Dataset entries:

────────────────────

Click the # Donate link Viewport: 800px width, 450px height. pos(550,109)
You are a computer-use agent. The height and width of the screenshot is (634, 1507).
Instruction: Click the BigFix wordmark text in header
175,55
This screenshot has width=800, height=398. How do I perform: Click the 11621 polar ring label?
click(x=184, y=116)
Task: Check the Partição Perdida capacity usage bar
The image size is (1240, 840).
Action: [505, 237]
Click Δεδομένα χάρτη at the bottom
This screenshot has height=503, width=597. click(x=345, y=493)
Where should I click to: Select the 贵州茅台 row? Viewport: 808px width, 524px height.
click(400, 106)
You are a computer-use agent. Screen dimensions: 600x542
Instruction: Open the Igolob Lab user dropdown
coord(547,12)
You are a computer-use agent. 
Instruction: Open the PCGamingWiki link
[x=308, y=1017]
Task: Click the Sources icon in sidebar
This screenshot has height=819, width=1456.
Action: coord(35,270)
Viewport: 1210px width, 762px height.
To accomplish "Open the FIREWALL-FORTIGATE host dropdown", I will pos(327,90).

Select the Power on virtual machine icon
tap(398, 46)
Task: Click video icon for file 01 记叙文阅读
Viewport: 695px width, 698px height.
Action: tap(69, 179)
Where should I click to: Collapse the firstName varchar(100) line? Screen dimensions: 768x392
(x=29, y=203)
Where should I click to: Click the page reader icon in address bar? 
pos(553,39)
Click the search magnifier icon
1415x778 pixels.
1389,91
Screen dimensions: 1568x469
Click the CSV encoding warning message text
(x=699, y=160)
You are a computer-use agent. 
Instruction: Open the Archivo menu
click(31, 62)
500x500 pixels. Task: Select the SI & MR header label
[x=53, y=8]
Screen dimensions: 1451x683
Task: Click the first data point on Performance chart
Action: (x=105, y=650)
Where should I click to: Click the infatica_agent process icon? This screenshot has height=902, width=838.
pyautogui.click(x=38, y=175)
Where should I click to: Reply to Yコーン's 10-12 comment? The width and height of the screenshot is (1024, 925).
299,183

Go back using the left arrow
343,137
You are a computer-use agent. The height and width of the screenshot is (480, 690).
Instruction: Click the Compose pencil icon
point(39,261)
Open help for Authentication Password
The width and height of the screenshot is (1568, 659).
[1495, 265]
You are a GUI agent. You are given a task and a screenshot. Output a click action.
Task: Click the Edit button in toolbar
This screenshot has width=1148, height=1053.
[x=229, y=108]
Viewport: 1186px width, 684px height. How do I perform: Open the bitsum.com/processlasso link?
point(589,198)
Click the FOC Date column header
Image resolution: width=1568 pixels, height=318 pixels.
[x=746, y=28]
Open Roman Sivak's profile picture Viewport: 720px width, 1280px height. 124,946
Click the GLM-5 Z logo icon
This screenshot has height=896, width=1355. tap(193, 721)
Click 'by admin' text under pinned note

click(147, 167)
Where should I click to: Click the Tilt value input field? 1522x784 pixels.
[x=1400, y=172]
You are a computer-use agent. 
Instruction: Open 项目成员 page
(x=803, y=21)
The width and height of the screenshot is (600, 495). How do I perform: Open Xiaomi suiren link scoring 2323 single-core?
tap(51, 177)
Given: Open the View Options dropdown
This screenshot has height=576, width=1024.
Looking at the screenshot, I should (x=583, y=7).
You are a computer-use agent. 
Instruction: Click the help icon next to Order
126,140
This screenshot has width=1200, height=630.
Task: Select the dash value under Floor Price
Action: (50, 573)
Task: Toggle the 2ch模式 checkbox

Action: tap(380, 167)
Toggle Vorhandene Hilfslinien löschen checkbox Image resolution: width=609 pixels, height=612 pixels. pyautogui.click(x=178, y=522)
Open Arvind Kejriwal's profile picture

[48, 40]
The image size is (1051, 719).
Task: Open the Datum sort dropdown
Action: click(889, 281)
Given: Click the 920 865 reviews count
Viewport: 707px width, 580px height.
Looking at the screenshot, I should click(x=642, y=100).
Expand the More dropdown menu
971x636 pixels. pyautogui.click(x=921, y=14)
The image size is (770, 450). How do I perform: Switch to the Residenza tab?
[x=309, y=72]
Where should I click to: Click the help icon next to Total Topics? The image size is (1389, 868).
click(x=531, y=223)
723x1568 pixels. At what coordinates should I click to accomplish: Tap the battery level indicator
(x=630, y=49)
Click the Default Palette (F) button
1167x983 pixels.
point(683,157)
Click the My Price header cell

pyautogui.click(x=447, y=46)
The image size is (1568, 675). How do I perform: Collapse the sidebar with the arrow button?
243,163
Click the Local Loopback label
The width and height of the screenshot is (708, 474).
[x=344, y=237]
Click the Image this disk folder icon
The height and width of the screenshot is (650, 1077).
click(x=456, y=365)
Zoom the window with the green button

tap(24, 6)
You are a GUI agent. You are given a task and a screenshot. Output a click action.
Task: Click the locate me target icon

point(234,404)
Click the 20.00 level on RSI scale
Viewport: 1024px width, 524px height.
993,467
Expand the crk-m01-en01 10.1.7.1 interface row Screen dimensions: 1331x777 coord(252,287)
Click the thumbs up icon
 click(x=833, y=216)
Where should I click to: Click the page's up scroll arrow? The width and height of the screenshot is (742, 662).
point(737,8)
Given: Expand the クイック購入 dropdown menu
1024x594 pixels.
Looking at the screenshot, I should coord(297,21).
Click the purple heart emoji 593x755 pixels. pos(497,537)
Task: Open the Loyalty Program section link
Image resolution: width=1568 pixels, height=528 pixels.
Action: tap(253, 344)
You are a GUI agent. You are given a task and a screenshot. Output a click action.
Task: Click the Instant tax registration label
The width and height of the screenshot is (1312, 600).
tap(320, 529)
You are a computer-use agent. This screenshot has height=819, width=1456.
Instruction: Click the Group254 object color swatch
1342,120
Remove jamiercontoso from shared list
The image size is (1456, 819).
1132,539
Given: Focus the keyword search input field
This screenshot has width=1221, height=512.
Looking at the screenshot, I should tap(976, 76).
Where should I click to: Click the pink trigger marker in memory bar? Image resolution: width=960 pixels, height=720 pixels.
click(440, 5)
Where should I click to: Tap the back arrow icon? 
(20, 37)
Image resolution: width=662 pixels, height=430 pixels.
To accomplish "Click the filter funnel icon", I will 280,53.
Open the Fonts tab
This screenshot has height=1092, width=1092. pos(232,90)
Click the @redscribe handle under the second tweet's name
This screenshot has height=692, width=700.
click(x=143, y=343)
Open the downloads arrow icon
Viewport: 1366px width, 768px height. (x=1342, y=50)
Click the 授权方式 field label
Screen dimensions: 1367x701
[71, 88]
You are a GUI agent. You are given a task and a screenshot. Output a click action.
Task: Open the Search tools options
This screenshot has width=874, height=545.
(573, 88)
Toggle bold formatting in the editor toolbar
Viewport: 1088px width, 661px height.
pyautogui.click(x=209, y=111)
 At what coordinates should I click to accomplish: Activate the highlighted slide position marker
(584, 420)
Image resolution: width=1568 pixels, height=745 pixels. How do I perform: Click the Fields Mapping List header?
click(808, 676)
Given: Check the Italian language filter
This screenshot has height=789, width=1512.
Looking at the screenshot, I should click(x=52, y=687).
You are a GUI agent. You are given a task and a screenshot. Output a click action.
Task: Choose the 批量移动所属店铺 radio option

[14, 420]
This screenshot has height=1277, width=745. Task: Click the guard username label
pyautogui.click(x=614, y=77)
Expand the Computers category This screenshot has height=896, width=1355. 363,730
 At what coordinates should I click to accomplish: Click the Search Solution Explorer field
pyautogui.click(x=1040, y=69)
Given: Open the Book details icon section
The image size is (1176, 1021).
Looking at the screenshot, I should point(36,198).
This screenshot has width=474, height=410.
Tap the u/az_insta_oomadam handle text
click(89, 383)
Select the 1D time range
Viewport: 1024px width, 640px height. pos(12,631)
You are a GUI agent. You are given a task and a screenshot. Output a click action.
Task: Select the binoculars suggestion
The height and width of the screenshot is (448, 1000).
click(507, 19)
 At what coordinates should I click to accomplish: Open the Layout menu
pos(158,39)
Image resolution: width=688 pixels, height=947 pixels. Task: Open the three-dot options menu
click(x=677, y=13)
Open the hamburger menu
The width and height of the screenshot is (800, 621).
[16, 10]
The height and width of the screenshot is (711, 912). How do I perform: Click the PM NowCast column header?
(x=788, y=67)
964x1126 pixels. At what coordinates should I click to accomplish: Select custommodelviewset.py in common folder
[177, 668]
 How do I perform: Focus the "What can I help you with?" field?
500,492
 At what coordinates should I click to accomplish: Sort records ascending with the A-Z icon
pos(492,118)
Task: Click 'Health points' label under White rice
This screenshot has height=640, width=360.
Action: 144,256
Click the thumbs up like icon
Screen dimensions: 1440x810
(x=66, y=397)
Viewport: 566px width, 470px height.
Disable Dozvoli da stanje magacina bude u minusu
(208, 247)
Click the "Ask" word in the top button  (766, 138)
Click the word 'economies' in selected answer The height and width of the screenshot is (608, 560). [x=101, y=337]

────────────────────

* _Action item_
Match on "filter": copy every line in the records that has it.

* _Task result_
To accomplish "Click the filter funnel icon", I will 280,53.
Given: Check the Italian language filter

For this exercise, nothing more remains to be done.